WHAT IS REQUIRED: Leave every entry as it is and write the data out in full.

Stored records

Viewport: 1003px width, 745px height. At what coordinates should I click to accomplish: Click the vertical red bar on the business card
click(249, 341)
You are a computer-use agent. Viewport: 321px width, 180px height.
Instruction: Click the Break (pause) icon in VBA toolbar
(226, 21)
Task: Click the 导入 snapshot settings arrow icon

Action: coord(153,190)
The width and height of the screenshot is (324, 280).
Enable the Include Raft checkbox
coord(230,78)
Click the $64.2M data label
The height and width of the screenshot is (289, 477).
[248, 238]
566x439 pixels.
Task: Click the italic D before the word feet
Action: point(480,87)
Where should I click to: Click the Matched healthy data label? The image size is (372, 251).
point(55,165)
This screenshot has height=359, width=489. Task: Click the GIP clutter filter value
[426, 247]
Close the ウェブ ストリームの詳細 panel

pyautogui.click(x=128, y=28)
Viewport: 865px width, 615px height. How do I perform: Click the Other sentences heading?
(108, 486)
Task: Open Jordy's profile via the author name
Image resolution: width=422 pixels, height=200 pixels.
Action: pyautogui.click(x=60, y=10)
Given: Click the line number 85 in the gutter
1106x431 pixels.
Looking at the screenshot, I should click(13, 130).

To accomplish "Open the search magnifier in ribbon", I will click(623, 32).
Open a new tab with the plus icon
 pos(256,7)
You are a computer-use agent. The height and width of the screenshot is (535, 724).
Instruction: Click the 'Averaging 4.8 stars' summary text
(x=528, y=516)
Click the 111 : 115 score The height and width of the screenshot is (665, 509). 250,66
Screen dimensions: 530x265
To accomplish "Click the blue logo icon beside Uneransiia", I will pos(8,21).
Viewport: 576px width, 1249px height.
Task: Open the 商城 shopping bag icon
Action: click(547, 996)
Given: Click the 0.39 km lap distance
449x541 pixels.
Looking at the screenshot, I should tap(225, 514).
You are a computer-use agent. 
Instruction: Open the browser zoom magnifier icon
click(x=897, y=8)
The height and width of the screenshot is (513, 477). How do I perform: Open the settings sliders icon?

RESPONSE BELOW:
Viewport: 1003px width, 745px height. At what coordinates should I click to accomplish: Click the vertical red bar on the business card
click(249, 341)
You are a computer-use agent. Viewport: 321px width, 180px height.
Instruction: Click the Break (pause) icon in VBA toolbar
(226, 21)
Task: Click the 导入 snapshot settings arrow icon

Action: coord(153,190)
The width and height of the screenshot is (324, 280).
Enable the Include Raft checkbox
coord(230,78)
Click the $64.2M data label
The height and width of the screenshot is (289, 477).
[248, 238]
566x439 pixels.
Task: Click the italic D before the word feet
Action: point(480,87)
Where should I click to: Click the Matched healthy data label? The image size is (372, 251).
point(55,165)
This screenshot has height=359, width=489. Task: Click the GIP clutter filter value
[426, 247]
Close the ウェブ ストリームの詳細 panel

pyautogui.click(x=128, y=28)
Viewport: 865px width, 615px height. How do I perform: Click the Other sentences heading?
(108, 486)
Task: Open Jordy's profile via the author name
Image resolution: width=422 pixels, height=200 pixels.
Action: pyautogui.click(x=60, y=10)
Given: Click the line number 85 in the gutter
1106x431 pixels.
Looking at the screenshot, I should click(13, 130).

To accomplish "Open the search magnifier in ribbon", I will click(623, 32).
Open a new tab with the plus icon
 pos(256,7)
You are a computer-use agent. The height and width of the screenshot is (535, 724).
Instruction: Click the 'Averaging 4.8 stars' summary text
(x=528, y=516)
Click the 111 : 115 score The height and width of the screenshot is (665, 509). 250,66
Screen dimensions: 530x265
To accomplish "Click the blue logo icon beside Uneransiia", I will pos(8,21).
Viewport: 576px width, 1249px height.
Task: Open the 商城 shopping bag icon
Action: click(547, 996)
Given: Click the 0.39 km lap distance
449x541 pixels.
Looking at the screenshot, I should tap(225, 514).
You are a computer-use agent. 
Instruction: Open the browser zoom magnifier icon
click(x=897, y=8)
The height and width of the screenshot is (513, 477). How do I perform: Open the settings sliders icon?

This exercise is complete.